23 Dec 2010
The U.S. Justice Department's decision to file suit against an Illinois school district indicates it is seriously misguided in its approach to American-Muslim grievances. The government claims that the Berkeley district violated the civil rights of Safoorah Khan by not providing reasonable accommodation for her faith. This unfortunate position will have a significant impact beyond this case.
In 2008, the math teacher asked for an unpaid three-week leave in order to perform her Hajj, the pilgrimage to Mecca and a once-in-a-lifetime requirement in the Muslim faith. The district denied Khan's request twice because it did not meet the requirements specified by the union contract. Khan filed an unsuccessful EEOC complaint and then resigned because she felt the priority of her pilgrimage outweighed her contractual commitment to the district.
This Muslim believes that Attorney General Eric Holder's case is misguided and that Khan's request was not reasonable. Strip away the political correctness and all the noise of Muslim victimization, and we are left with a case that most reasonable Muslim employers and employees would find unreasonable.
I empathize with Khan's deep desire to complete her pilgrimage and pray for the day that I can do the same. However, the federal government's intrusion will do far more harm than good by lowering the threshold of what merits action for civil rights abuse. With this case, the government runs the risk of becoming the "boy who cried wolf" and de-legitimizing future requests for reasonable accommodation from Muslims or people of any faith.
In defending Khan's claim of discrimination, the Justice Department is empowering an Islamist mindset that demands special consideration above all others, which is unacceptable in a society where all are equal before the law.
The conflict between Islamism (societies and states based in Islamic law) and classical liberalism (our Western societies based in reason) is among the most important battle of ideas in the 21st century. The detachment of Muslim youth identification from our secular society and the fueling of an interpretation of Islam that is inflexible to an egalitarian society is arguably the most important root cause toward radicalization.
Khan's request would have stepped outside of her contract and made Muslims a privileged class. The interpretation this case demands speaks contrary to the very principles the government is trying to promote. The Justice Department, and now its choir of Islamist groups, has deceptively positioned that Muslims such as Khan "should not have to choose between their religious practice and their livelihood."

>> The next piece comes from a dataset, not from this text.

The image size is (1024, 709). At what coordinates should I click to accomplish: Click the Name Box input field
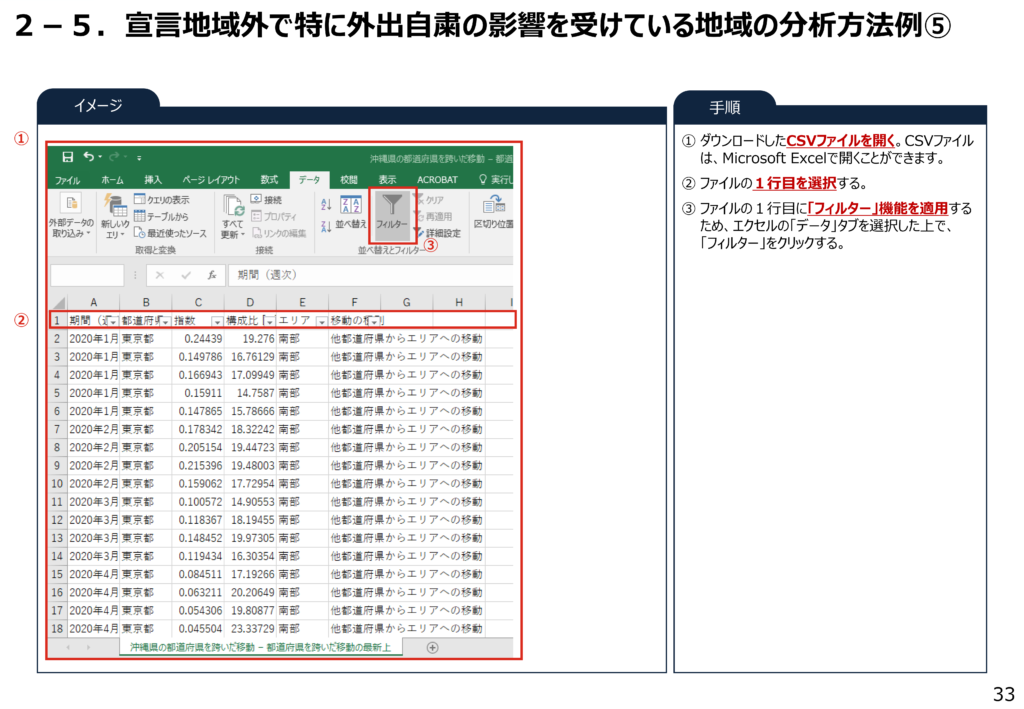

Contrarily, I believe that employers should not have to choose between the threat of intimidation from Islamists or the federal government and honoring the onerous demands of any single faith group or individual as a privileged class.
The practice of Islam is central in my own life, but I have never demanded that others give it special consideration on my behalf. To me, my devotional Islam is between me and God and I fear that any government intrusion ultimately fuels theocrats and their movements.
Khan was not given what she wanted and made a personal decision to resign. It is exceedingly difficult to prove that "Islam" demanded that she perform her Hajj in December 2008. The faith only asks that once in her life she perform the pilgrimage. By refusing her leave of absence, the district did not force her to choose between faith and employment.
We cannot continue to allow political correctness to set us down a path that promotes isolation versus assimilation and leaves liberty in a vacuum while Islamism thrives. The framers wanted justice to be blind to faith to avoid creating special rights for a select few.